Genome editing company Intellia Therapeutics said the European Patent Office (EPO) granted a patent broadly covering the CRISPR/Cas9 genome editing technology.
Cambridge, Massachusets-based Intellia said the patent covers foundational CRISPR/Cas9 inventions that Intellia sublicensed for use in human therapeutics.
“The patent includes claims covering compositions of the widely adopted CRISPR single guide RNA technology for use in any non-cellular and cellular setting, including eukaryotic cells such as human or mammalian cells, as well as for use in human therapeutics,” said Intellia.
“According to the EPO, the patent will formally grant on May 10, 2017.
“The EPO’s decision to grant this patent follows its March 24, 2017 notice of intent to issue the patent, which was not challenged by any third party.
“This European patent will be nationalized in, and cover, approximately forty European countries, including Germany, Italy, France, Spain and the Netherlands.
“As provided by relevant European legislation, third parties will have nine months from the issue date to oppose the patent in the EPO.”

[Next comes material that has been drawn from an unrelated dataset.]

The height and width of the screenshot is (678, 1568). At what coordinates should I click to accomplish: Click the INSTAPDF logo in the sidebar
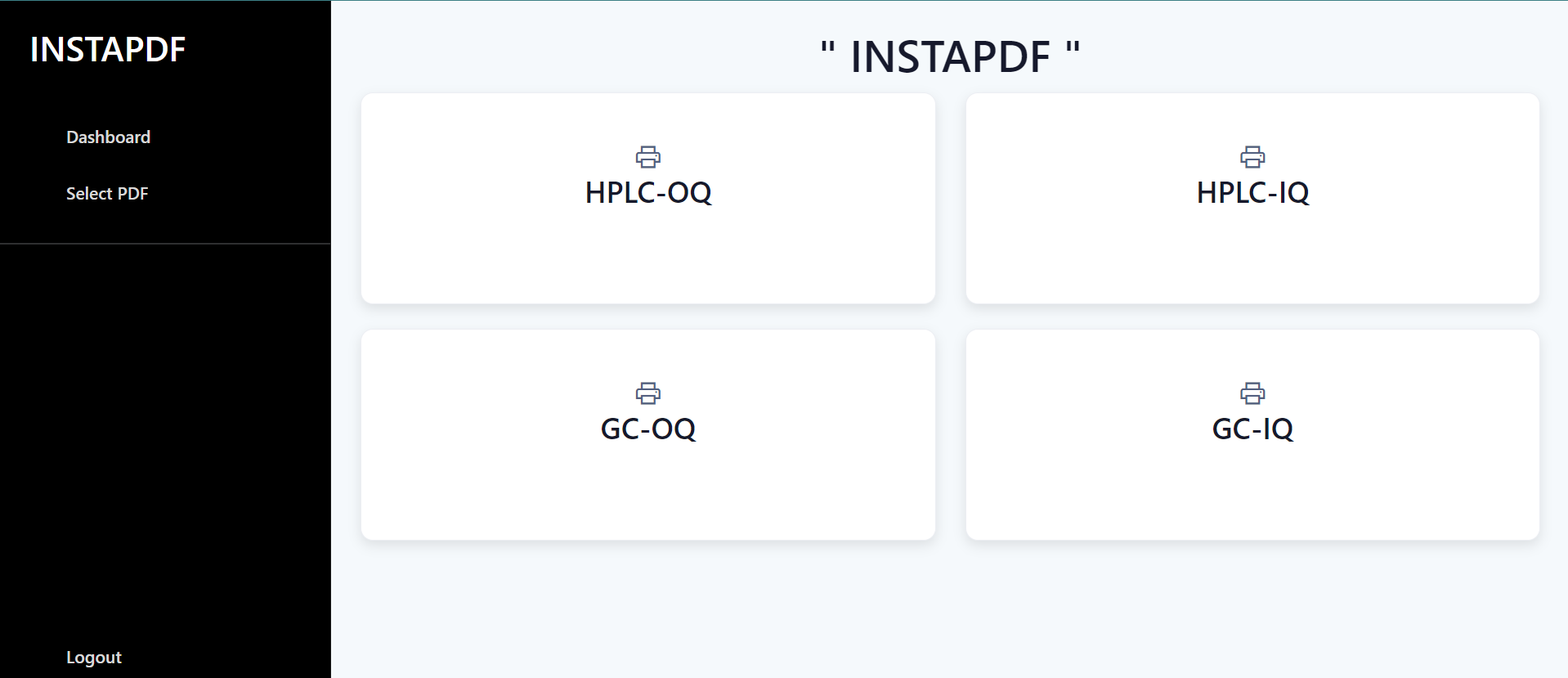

Intellia Therapeutics CEO Nessan Bermingham said: “We are extremely pleased with this EPO outcome as it recognizes Jennifer Doudna, Emmanuelle Charpentier and their team as CRISPR/Cas9 pioneers, and also acknowledges the breadth of their original patent application.
“Intellia continues to build on the compelling preclinical data we have generated and to focus on the development of our pipeline of novel human therapeutics that will potentially transform the lives of patients with genetic diseases.”